* _Potongan Dokumen_:

%%

Thursday, October 2, 2014

Titik Nadir Demokrasi



Jengkel, marah, kesal sekaligus gemas. Begitulah yang penulis rasakan saat membaca berita dan koran yang menyebutkan DPR RI mengesahkan RUU Pilkada lewat DPRD, bukan secara langsung melalui mandat rakyat, Jumat dinihari (26/9). 
Jengkel dan kesal, karena melalui UU Pilkada tersebut, kelak kita tidak lagi memiliki hak suara untuk memilih pemimpin kita (bupati, walikota, dan gubernur) sesuai dengan kriteria yang kita harapkan.
Marah, karena dengan semena-mena, mereka, dengan mengatasnamakan rakyat, Pancasila, dan UUD 1945 dengan seenaknya mengubah mekanisme pemilihan kepala daerah secara langsung ke ruang sempit anggota dewan.
Penulis yakin, Anda pun merasakan hal yang sama. Karena faktanya memang mayoritas publik tetap menghendaki pilkada langsung oleh rakyat. Kalau DPR mengatasnamakan sebagai wakil rakyat dengan mengubah sistem pilkada oleh DPRD, sungguh tidak menemukan relevansinya.

%%

* _Cuplikan Item_:

%%

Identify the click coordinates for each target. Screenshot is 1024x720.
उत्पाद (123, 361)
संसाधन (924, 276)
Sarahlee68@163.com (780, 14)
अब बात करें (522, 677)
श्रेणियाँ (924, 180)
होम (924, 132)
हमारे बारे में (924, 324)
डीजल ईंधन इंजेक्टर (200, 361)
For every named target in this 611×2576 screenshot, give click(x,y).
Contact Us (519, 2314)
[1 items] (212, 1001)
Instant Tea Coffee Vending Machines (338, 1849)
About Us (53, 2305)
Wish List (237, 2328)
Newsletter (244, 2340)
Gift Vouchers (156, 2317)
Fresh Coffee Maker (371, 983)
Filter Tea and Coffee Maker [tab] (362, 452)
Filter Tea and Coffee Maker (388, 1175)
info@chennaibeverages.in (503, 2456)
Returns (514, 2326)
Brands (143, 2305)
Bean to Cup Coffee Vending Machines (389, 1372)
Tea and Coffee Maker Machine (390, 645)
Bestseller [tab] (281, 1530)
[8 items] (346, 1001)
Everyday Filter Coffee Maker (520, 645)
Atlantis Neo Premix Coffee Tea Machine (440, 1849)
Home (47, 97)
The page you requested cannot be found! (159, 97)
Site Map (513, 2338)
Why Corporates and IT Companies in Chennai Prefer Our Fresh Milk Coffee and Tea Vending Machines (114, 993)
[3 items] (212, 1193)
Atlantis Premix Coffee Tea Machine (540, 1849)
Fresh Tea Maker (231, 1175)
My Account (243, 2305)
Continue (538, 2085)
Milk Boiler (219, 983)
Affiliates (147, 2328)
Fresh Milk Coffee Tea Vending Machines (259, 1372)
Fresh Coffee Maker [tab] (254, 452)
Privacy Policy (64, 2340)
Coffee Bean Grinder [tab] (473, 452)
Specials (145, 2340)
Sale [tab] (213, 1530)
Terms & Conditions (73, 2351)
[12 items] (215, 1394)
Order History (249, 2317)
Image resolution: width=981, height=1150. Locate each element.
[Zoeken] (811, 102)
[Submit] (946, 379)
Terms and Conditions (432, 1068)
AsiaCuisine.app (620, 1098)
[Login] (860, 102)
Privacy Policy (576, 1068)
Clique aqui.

%%

* _Yang Harus Dikerjakan_: Salin seluruh tulisan tentang pengesahan RUU Pilkada lewat DPRD di atas tanpa mengubah satu kata pun.

* _Jawaban Latihan_:
Thursday, October 2, 2014

Titik Nadir Demokrasi



Jengkel, marah, kesal sekaligus gemas. Begitulah yang penulis rasakan saat membaca berita dan koran yang menyebutkan DPR RI mengesahkan RUU Pilkada lewat DPRD, bukan secara langsung melalui mandat rakyat, Jumat dinihari (26/9). 
Jengkel dan kesal, karena melalui UU Pilkada tersebut, kelak kita tidak lagi memiliki hak suara untuk memilih pemimpin kita (bupati, walikota, dan gubernur) sesuai dengan kriteria yang kita harapkan.
Marah, karena dengan semena-mena, mereka, dengan mengatasnamakan rakyat, Pancasila, dan UUD 1945 dengan seenaknya mengubah mekanisme pemilihan kepala daerah secara langsung ke ruang sempit anggota dewan.
Penulis yakin, Anda pun merasakan hal yang sama. Karena faktanya memang mayoritas publik tetap menghendaki pilkada langsung oleh rakyat. Kalau DPR mengatasnamakan sebagai wakil rakyat dengan mengubah sistem pilkada oleh DPRD, sungguh tidak menemukan relevansinya.